EXTRACTED ENTRIES —
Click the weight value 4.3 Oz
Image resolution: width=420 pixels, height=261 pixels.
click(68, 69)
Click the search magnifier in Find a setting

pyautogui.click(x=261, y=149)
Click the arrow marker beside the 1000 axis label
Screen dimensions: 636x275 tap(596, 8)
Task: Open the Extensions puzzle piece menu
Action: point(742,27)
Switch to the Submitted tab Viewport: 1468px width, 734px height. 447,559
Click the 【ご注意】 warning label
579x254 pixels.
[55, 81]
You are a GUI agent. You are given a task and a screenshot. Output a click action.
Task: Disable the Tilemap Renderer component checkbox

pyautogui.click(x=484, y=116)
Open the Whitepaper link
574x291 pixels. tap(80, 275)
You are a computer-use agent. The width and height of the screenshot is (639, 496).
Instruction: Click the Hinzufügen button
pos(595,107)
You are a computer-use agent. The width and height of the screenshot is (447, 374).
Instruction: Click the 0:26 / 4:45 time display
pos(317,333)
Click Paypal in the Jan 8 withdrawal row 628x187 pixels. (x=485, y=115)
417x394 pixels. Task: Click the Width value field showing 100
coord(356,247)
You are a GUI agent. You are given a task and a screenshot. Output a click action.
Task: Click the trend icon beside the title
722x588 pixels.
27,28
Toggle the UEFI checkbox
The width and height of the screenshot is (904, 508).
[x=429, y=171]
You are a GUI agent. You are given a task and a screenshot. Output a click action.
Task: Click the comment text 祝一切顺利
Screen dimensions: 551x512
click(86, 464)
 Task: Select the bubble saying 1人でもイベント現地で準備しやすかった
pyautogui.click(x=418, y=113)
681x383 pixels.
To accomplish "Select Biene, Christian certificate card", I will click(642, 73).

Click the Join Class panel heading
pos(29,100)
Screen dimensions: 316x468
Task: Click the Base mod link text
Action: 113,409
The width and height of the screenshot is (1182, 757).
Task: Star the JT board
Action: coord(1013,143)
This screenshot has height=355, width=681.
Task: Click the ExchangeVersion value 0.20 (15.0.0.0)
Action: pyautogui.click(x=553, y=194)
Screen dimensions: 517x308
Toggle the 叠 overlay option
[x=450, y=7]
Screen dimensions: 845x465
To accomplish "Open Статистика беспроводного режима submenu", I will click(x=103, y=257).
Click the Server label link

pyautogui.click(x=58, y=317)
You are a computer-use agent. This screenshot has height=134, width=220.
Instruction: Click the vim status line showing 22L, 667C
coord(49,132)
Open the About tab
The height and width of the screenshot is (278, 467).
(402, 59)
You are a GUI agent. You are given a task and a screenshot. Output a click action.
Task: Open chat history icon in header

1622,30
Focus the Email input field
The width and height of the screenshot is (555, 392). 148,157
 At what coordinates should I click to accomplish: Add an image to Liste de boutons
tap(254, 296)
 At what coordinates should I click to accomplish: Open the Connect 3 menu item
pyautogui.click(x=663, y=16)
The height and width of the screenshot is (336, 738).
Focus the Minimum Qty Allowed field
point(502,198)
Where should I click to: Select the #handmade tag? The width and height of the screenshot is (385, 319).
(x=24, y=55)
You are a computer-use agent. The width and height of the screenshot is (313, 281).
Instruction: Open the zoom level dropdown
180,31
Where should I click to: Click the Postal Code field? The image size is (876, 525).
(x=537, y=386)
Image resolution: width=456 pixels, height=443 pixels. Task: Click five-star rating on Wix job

WORK TO COMPLETE —
Above are the entries. Output exactly the lines beginning with the line that has "Instruction: Click the 0:26" and ending with the line that has "681x383 pixels.".

TASK ANSWER —
Instruction: Click the 0:26 / 4:45 time display
pos(317,333)
Click Paypal in the Jan 8 withdrawal row 628x187 pixels. (x=485, y=115)
417x394 pixels. Task: Click the Width value field showing 100
coord(356,247)
You are a GUI agent. You are given a task and a screenshot. Output a click action.
Task: Click the trend icon beside the title
722x588 pixels.
27,28
Toggle the UEFI checkbox
The width and height of the screenshot is (904, 508).
[x=429, y=171]
You are a GUI agent. You are given a task and a screenshot. Output a click action.
Task: Click the comment text 祝一切顺利
Screen dimensions: 551x512
click(86, 464)
 Task: Select the bubble saying 1人でもイベント現地で準備しやすかった
pyautogui.click(x=418, y=113)
681x383 pixels.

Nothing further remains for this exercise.